(Word and element location records)
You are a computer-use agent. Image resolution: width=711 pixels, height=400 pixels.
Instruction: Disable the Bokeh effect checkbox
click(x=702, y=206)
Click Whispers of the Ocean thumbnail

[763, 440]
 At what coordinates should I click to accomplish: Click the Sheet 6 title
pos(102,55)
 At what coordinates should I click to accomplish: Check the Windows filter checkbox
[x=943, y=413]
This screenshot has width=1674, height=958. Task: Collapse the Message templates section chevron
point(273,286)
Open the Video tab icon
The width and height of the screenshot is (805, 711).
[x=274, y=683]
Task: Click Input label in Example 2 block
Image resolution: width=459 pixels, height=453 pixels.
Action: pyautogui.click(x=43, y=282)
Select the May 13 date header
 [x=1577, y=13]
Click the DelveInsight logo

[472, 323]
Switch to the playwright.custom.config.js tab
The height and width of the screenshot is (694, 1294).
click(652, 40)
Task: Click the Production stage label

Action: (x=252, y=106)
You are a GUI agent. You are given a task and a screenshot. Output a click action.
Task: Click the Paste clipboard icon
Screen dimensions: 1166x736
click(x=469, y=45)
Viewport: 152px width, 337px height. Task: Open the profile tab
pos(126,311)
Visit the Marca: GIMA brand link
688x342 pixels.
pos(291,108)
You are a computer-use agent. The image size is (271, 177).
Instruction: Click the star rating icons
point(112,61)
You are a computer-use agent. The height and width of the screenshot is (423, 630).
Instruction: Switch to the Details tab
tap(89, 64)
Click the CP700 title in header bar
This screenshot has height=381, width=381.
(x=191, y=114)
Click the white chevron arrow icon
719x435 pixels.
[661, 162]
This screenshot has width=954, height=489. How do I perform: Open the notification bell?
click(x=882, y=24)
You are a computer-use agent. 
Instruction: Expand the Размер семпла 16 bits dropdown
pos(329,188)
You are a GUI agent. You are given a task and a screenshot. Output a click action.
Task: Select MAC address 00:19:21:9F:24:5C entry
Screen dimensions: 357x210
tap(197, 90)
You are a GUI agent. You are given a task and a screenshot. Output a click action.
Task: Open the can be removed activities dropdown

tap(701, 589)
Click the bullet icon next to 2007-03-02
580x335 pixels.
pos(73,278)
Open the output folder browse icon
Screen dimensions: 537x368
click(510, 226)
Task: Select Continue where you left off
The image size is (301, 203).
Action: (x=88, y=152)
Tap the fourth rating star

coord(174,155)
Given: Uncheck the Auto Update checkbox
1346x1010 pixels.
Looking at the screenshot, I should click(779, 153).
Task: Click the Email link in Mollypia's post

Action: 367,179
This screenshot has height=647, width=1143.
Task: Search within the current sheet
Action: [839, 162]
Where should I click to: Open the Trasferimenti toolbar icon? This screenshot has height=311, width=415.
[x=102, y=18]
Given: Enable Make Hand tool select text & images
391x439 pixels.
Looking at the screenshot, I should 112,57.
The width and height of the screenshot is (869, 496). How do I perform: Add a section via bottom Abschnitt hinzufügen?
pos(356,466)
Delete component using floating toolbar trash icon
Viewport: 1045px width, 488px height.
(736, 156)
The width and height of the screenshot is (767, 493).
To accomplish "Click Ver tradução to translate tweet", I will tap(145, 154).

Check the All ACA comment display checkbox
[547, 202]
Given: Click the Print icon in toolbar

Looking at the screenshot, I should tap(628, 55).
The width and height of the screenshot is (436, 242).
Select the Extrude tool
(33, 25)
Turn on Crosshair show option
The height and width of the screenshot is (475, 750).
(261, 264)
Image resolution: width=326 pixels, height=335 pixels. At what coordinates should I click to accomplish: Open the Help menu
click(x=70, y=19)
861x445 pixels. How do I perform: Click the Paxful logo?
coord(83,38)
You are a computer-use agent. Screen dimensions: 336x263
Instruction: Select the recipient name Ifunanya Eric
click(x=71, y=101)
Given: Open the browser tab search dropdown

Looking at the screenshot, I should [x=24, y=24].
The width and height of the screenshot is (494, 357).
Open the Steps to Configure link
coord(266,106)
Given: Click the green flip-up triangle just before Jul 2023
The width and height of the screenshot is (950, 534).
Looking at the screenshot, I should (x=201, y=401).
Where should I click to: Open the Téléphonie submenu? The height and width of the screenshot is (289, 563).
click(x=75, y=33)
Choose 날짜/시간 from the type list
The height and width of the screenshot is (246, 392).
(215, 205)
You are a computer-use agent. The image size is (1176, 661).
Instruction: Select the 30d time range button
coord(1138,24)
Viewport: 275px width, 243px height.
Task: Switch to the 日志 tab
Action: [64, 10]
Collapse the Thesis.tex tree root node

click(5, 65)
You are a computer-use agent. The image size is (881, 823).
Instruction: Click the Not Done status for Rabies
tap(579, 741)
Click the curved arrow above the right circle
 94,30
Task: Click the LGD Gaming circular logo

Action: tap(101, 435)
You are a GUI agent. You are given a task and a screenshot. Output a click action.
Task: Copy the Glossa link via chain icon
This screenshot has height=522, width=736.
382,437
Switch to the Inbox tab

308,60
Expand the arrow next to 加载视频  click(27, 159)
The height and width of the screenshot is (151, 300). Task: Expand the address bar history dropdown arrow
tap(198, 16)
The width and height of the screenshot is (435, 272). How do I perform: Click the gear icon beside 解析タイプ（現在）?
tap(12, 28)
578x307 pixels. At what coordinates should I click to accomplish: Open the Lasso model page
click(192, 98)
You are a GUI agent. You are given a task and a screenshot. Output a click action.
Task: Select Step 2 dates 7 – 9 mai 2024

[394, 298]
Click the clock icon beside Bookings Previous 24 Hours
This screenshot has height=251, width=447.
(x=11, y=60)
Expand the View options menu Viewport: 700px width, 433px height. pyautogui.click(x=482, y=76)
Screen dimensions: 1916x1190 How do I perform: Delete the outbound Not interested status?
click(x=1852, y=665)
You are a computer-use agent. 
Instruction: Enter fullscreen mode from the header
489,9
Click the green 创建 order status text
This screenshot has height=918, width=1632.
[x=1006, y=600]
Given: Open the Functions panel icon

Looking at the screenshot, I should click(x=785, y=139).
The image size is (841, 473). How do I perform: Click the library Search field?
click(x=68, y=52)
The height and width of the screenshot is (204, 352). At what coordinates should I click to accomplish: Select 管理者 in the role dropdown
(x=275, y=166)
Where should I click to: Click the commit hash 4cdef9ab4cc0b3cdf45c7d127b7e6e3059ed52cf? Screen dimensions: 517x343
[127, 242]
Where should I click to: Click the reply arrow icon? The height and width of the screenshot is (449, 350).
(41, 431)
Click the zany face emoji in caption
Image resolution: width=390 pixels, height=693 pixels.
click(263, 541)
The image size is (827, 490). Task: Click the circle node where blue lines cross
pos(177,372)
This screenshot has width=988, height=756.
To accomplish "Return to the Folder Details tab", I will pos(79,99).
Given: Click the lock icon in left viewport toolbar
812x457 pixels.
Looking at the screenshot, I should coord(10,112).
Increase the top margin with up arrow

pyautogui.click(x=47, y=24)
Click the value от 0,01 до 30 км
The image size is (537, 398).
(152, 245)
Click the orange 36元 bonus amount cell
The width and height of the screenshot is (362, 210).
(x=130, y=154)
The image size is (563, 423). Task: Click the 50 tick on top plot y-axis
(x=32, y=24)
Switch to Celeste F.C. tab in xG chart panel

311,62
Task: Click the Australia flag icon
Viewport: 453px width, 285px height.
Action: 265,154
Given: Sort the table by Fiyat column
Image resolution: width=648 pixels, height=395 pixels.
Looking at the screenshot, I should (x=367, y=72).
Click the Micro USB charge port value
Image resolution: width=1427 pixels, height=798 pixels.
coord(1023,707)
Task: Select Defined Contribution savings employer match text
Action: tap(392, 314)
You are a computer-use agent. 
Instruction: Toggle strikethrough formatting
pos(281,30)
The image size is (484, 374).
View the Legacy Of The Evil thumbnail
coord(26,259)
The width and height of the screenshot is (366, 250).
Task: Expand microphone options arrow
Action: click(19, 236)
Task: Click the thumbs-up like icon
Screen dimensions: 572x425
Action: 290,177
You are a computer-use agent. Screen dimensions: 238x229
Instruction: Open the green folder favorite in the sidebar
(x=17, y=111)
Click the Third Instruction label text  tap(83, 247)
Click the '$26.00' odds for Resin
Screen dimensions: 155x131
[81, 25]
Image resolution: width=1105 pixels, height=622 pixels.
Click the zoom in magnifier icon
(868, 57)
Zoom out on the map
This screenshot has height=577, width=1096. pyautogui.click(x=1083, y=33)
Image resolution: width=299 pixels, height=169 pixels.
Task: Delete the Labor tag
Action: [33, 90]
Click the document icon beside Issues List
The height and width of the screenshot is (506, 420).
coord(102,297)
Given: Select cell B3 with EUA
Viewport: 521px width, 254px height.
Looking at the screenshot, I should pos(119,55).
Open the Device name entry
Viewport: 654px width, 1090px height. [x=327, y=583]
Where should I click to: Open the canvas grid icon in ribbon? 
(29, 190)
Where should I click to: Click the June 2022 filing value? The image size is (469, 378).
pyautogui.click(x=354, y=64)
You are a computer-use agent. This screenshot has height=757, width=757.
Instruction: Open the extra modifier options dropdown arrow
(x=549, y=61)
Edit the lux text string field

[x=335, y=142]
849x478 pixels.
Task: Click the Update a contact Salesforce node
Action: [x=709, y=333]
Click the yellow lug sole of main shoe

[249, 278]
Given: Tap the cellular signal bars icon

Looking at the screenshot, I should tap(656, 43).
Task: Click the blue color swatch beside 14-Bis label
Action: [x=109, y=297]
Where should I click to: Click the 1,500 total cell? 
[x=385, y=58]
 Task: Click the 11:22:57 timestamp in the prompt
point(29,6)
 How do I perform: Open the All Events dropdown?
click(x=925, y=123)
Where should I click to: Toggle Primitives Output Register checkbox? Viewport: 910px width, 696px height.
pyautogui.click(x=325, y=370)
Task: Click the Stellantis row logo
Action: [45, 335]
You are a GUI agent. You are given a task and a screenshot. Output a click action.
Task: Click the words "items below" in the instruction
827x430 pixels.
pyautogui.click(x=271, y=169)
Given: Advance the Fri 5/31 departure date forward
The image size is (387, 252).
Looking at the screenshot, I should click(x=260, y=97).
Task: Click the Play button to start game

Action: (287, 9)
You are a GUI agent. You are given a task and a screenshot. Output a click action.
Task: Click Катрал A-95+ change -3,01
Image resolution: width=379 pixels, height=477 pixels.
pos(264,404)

PROBLEM TO SOLVE:
Lay out everything from the line containing "Task: Click the LGD Gaming circular logo" down to the line containing "Expand the arrow" as a numbered list, leaving out blank lines.

EXPECTED ANSWER:
1. Task: Click the LGD Gaming circular logo
2. Action: tap(101, 435)
3. You are a GUI agent. You are given a task and a screenshot. Output a click action.
4. Task: Copy the Glossa link via chain icon
5. This screenshot has height=522, width=736.
6. 382,437
7. Switch to the Inbox tab
8. 308,60
9. Expand the arrow next to 加载视频  click(27, 159)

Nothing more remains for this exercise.